Part 3 – Attaching your LeftHand ISCSI LUN to ESXi

Tuesday, 1. December 2009

In the first two articles in this series I discussed the process of configuring the LeftHand VSA and preparing a volume for attachment to a VMWare server.  A few things should be noted here.
-I’m using ESXi 3.5 for this walk through
-The VSA is installed on the same ESXi server that I am attaching the server to
-Since I’m working in a test environment I am keeping the ISCSI traffic on the same subnet as the Virtual Machines.  The VMKernel is the interface in VMWare that needs to see the ISCSI traffic so to keep this simple I will leave everything on the same subnet.  Remember ESXi is different than ESX as far as the network configuration goes.  We really aren’t looking at performance right now, just trying to get the VSA up and running so we can play with it.

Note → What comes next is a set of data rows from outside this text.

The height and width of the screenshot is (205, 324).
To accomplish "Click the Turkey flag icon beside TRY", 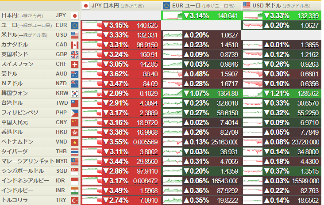I will tap(74, 199).
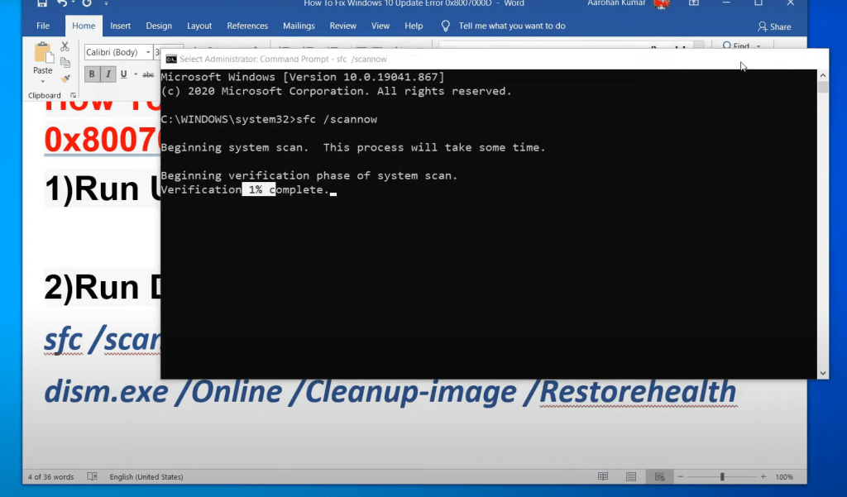847x497 pixels.
Task: Open the Clipboard task pane launcher
Action: point(74,95)
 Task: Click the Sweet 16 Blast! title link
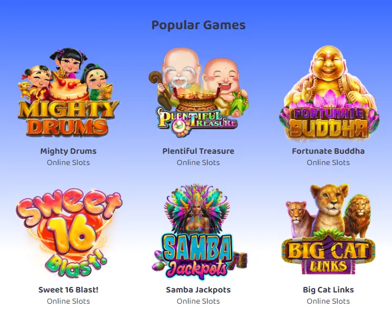point(68,290)
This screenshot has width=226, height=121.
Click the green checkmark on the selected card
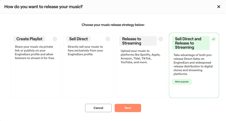point(214,39)
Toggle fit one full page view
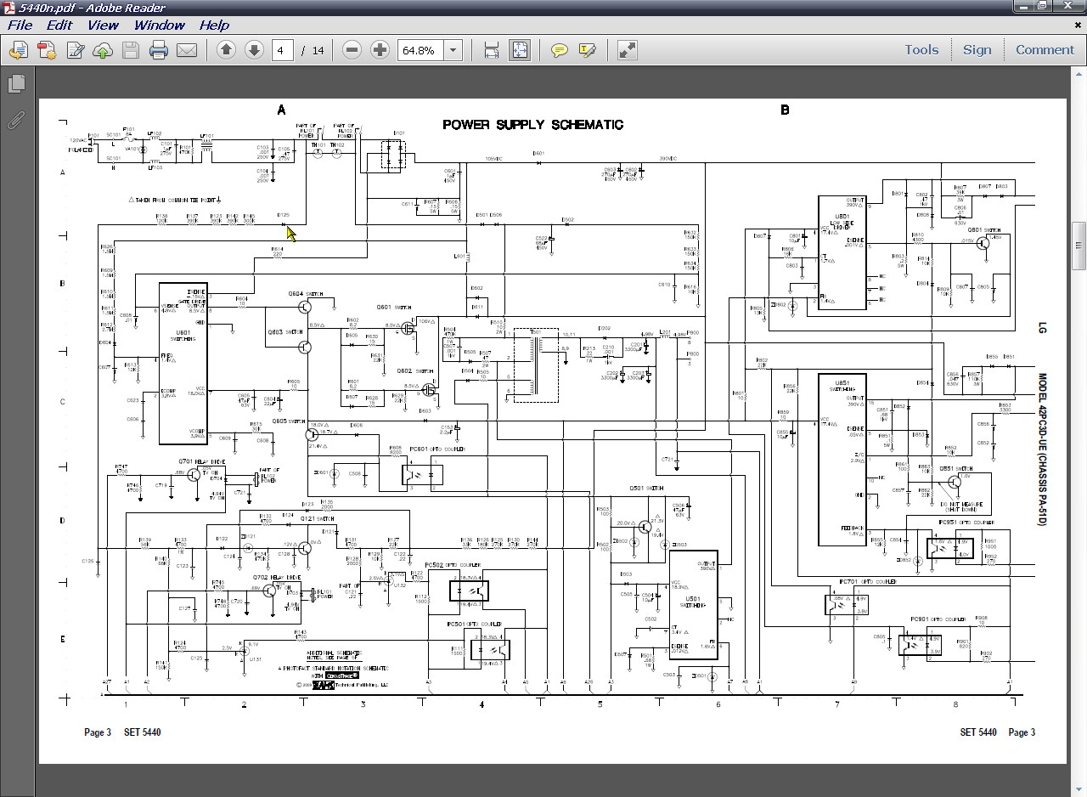The image size is (1087, 797). point(520,50)
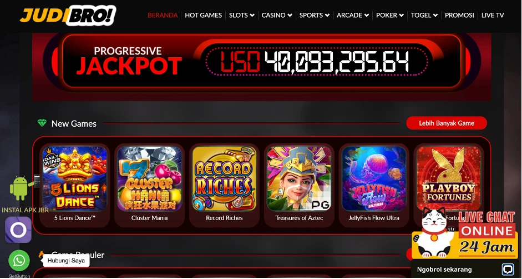The height and width of the screenshot is (279, 522).
Task: Open the Promosi page link
Action: 459,15
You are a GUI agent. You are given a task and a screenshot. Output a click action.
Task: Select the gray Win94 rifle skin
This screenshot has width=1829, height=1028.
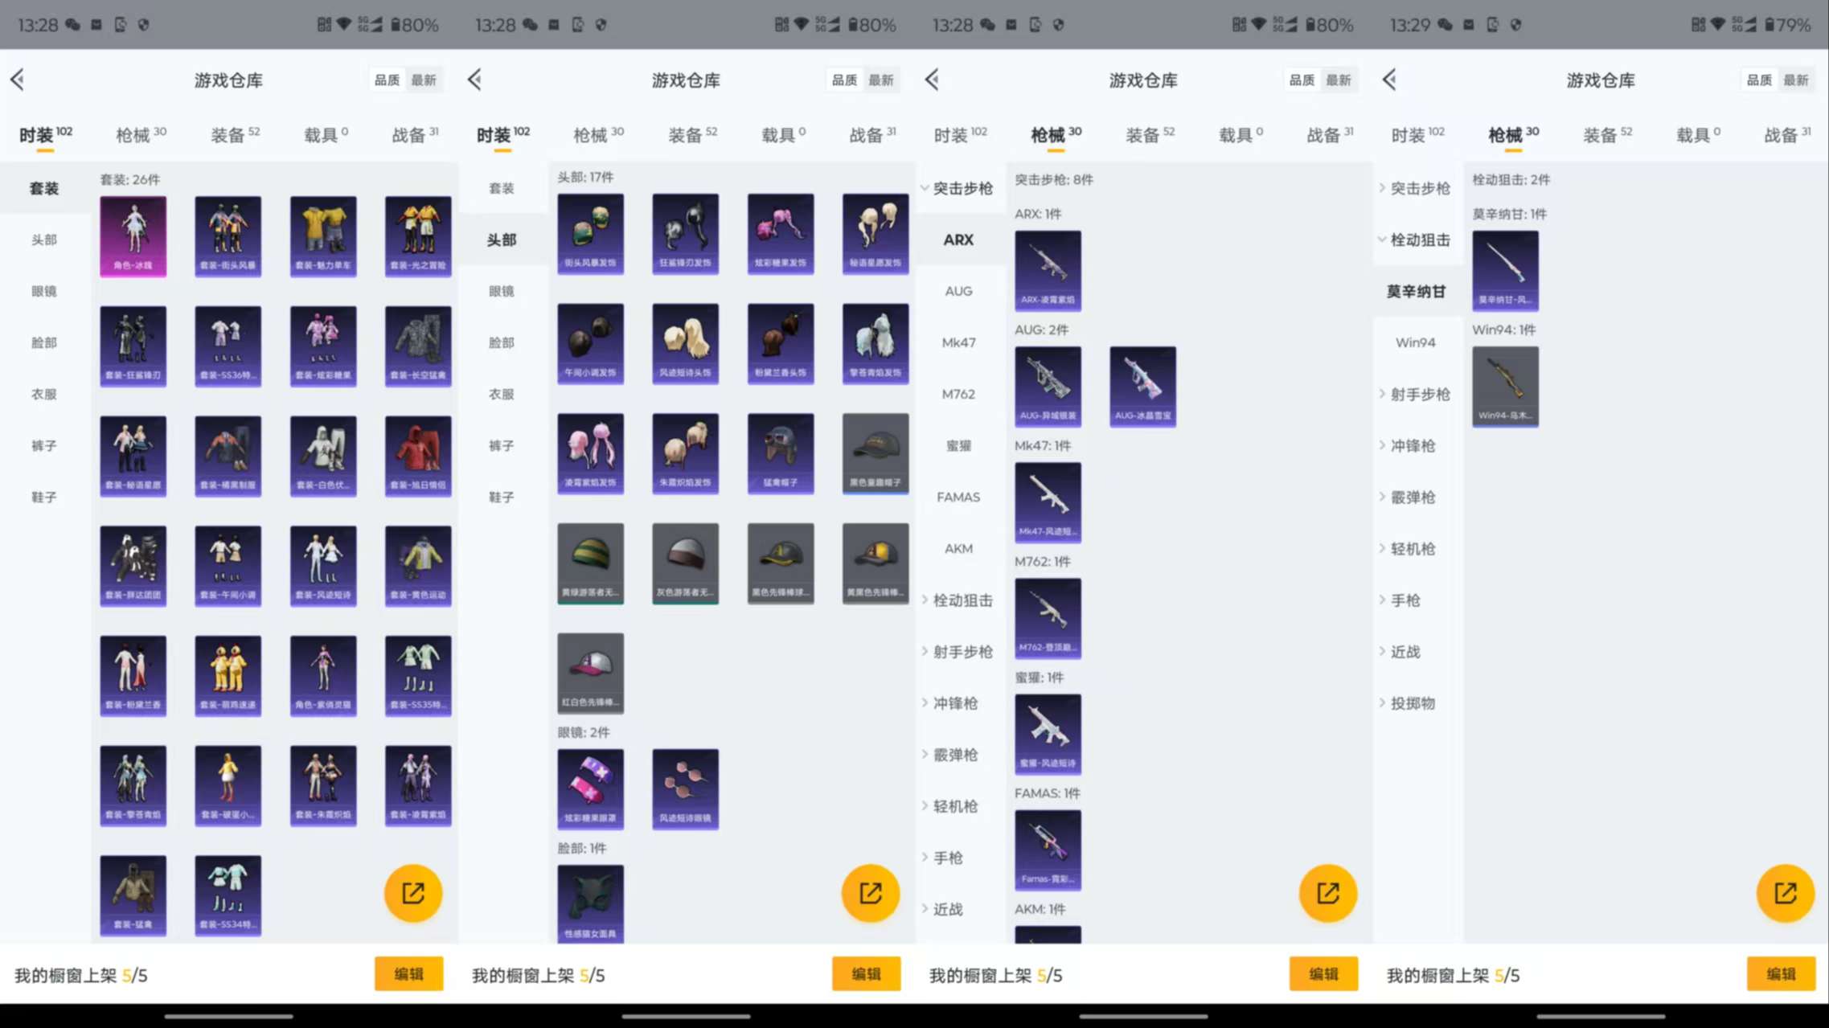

Alright let’s get right into it……

Since this is ESXi, I have already configured a VMKernel port for management of the ESXi host.  That being said my current network configuration looks like the image below.  Note the VSA is part of the VM Network already.  The hosts on the VM Network all have the same subnet of 10.20.30.X /24image

So basically all I need to do at this point is enable the ISCSI software initiator in ESXi and give it the information it needs to find the ISCSI LUN we created.  Under configuration in your VI Client click on “Storage Adapters” and then scroll down in the right pane until you see “ISCSI Software Adapter”.  Select it by left clicking on it and then choose properties in the lower pane.  image 

On the properties click the “Configure…” button and check the box under status that says “Enabled”.  Note you cant insert your own ISCSI name at this point.  Once you press OK the system will think for a brief moment and the populate the “ISCSI Properties” section at the top of the Properties page.  Additionally if you click on “Configure…” again you are now able to edit the ISCSI name, however I wouldn’t recommend doing so unless you know what you are doing.

image image

You can now continue configuring the ISCSI connection.  Select the “Dynamic Discovery” tab from the top of the Properties window.  Underneath “Dynamic Discovery” click the “Add…” button from the lower part of the screen.  On the “Add Send Targets Server” window enter the IP of your LeftHand cluster.  Please note here DON’T USE THE IP OF YOUR LEFTHAND NODE.  You have to use the cluster IP.  I know it doesn’t make a lot of sense since we are only working with one node but you have to think of situations where you would have more than one node in a cluster.  Leave the port value at its default setting of 3260.image

Now click on the “CHAP Authentication” tab of the properties window.  If you prefer to not use CHAP you could very easily go back to the “General” tab, copy the ISCSI name, go back to the LeftHand CMC and change the server definition to “CHAP not required” and paste the name you copied in the “Initiator Node Name” text box.  We simply configured CHAP in the previous step because we didn’t know what the ESXi Initiator Name would be at that point of the configuration.  If you choose to do not use CHAP and make the above listed change disregard the next step where we configure the CHAP authentication.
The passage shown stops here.